Cette opération porte sur six licences concernant notamment les réseaux locaux, l’interurbain et l’international.
L’attribution de ces licences a pour but l’établissement et l’exploitation de « réseaux publics de télécommunications » au Maroc. « Elle s’inscrit dans le cadre de la poursuite de l’ouverture à la concurrence des marchés de télécommunications dans le royaume », a commenté l’agence marocaine Map.
Le Maroc compte deux grands opérateurs dans le secteur des télécommunications : Maroc Télécom, l’opérateur historique détenu à 51 % par le groupe français Vivendi Universal depuis novembre 2004, et Méditel, un consortium hispano-luso-marocain dont l’activité était limitée au téléphone portable.
Algérie : les réserves
en devises atteignent 43,1 milliards de dollars
Les réserves en devises de l’Algérie ont atteint 43,1 milliards de dollars à fin 2004, en hausse par rapport à la fin 2003 (32,9 milliards de dollars), a indiqué hier la Banque d’Algérie dans un communiqué.
Ces réserves étaient de 23,1 milliards de dollars à la fin 2002 et de 17,9 milliards de dollars à fin 2001, a précisé la BA.
Les réserves en devises de l’Algérie ont été dopées par les prix élevés des hydrocarbures sur le marché international, le pays tirant plus de 96 % de ses recettes en monnaie étrangère des exportations d’hydrocarbures.

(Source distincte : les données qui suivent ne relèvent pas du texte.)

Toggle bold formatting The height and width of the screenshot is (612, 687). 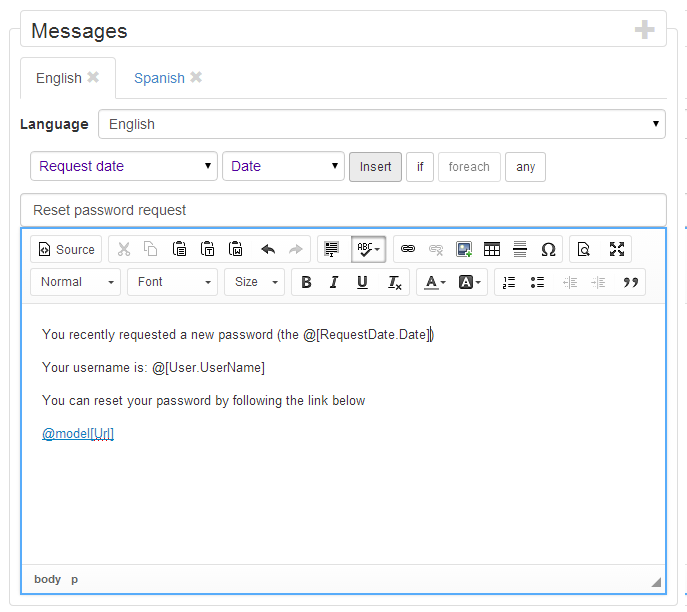[306, 283]
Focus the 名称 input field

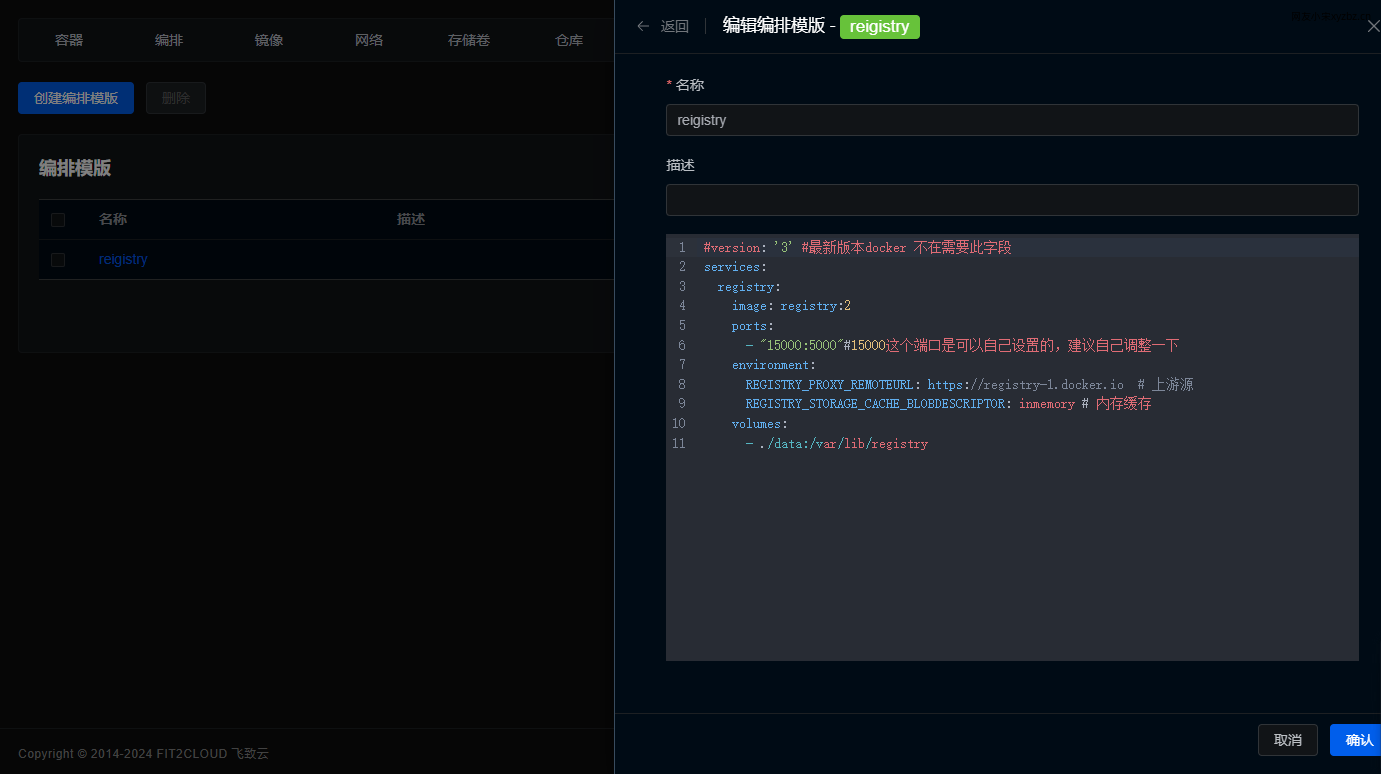click(x=1011, y=120)
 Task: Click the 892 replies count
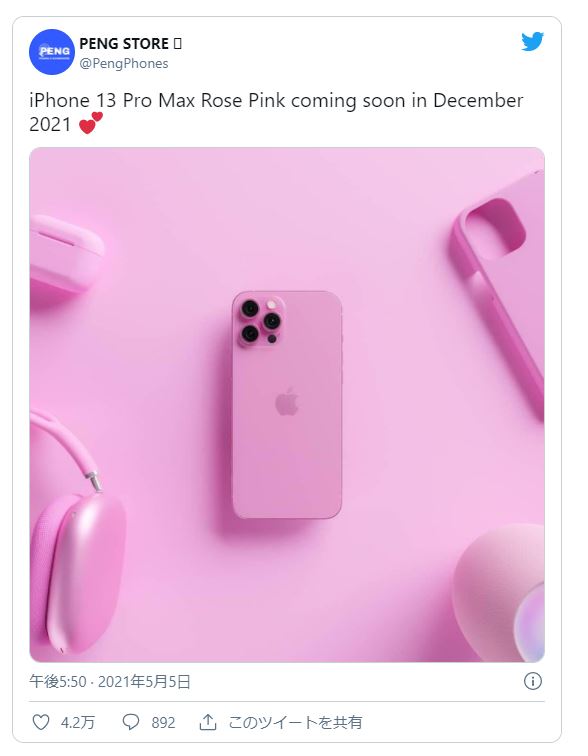163,722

La production d’hydrocarbures de l’Algérie a atteint en 2004, tous produits confondus, 222,5 millions de tonnes équivalent pétrole, représentant un chiffre d’affaires à l’exportation de 31,5 milliards de dollars, soit une hausse de 32 %, avait annoncé, début février, la puissante société publique d’hydrocarbures Sonatrach.